UNITED STATES DISTRICT COURT FOR THE DISTRICT OF SOUTH CAROLINA FLORENCE DIVISION
May 9, 2017
Crim. No. 4:11-cr-00416-TLW-13 (D.S.C. May. 9, 2017)

Opinion

Crim. No. 4:11-cr-00416-TLW-13 C/A No. 4:16-cv-00504-TLW

05-09-2017

Kenneth Thomas Willoughby, PETITIONER v. United States of America, RESPONDENT


Order

Petitioner Kenneth Thomas Willoughby pled guilty to a drug conspiracy charge and was sentenced as a career offender and pursuant to a Rule 11(c)(1)(C) agreement to 216 months imprisonment. ECF No. 614. In his § 2255 petition, he asserts that he should be resentenced without the application of the career offender enhancement.
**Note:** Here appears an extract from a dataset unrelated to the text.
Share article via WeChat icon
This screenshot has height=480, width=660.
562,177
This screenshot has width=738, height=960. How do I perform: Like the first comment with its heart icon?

He argues that the Supreme Court's decision in Johnson v. United States, 135 S. Ct. 2551 (2015), which invalidated the Armed Career Criminal Act's residual clause as unconstitutionally vague, also applies to invalidate the residual clause in the career offender sentencing guideline, formerly found at § 4B1.2(a)(2).

This sentence was almost four years below the bottom of his calculated guideline range of 262-327 months. PSR ¶ 88.

After the Johnson decision, the career offender guideline was revised and the residual clause was deleted. See U.S. Sentencing Guidelines Manual § 4B1.2(a)(2) (U.S. Sentencing Comm'n 2016).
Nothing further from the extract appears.